In deliberating the decision, the Bank noted that supply shortages, rising import prices, demand conditions and elevated inflation expectations continue to pose risks to the inflation outlook. That said, it also highlighted that prior monetary policy tightening is beginning to have an effect on domestic demand and credit growth. On the growth front, the Bank reiterated that domestic activity remains strong, although momentum eased somewhat in the second quarter amid tighter Covid-19 restrictions. Additionally, an acceleration in the vaccination campaign is supporting activity in the services and tourism sectors, which in turn should underpin the economy and translate into a current account surplus going forward.

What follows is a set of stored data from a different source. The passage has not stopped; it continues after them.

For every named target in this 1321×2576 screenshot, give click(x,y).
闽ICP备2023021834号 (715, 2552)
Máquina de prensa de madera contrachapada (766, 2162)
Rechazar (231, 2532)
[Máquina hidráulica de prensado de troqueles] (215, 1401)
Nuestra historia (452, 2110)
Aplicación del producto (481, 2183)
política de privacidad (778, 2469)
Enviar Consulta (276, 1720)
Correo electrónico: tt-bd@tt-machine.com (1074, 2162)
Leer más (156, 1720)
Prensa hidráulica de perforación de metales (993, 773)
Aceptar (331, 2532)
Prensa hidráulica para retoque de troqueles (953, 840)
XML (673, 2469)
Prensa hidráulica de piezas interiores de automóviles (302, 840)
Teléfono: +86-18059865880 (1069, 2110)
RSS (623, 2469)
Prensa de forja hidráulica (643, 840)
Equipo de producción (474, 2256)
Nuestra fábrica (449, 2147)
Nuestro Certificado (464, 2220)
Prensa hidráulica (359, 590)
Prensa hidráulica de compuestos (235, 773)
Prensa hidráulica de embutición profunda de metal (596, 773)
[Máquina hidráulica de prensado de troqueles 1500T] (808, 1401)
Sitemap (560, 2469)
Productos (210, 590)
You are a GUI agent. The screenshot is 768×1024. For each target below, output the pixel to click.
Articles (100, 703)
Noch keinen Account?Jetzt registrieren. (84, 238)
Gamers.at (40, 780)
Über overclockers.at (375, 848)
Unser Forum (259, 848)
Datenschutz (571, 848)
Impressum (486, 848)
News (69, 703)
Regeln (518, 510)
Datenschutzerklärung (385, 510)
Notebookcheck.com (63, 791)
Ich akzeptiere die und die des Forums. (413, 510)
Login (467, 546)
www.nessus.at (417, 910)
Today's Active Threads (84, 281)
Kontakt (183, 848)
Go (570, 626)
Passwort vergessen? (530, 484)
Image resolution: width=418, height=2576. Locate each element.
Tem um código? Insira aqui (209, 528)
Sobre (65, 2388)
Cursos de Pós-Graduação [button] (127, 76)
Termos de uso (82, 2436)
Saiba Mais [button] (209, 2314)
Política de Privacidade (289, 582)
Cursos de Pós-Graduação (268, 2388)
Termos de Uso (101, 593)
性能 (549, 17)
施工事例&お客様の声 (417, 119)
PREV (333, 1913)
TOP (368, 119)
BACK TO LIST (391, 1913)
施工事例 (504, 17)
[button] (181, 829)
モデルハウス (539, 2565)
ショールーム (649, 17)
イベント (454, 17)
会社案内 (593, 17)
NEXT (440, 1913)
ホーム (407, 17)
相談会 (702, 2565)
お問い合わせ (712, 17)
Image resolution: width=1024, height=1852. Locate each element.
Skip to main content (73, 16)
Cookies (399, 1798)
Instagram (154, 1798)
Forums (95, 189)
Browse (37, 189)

The Bank’s statement was largely unchanged from the prior meeting, noting that the “current tight monetary policy stance will be maintained decisively until the significant fall in the April inflation report’s forecast path is achieved”. Moreover, “the policy rate will continue to be determined at a level above inflation to maintain a strong disinflationary effect”. That said, most panelists expect the Bank to cut the one-week repo rate by the end of the year amid moderating inflationary pressures.
The next meeting is scheduled for 12 August.
Commenting on the decision, Muhammet Mercan, chief Turkey economist at ING, stated:
“The Central Bank kept rates on hold and maintained its cautious stance on the back of challenging inflation dynamics, fragile capital flows and exchange rate outlook as well as vulnerability to a stronger USD and rising U.S. real yields. While the Bank still signals to move in late 2021, we think these risks factors could encourage the Bank to remain put for longer.”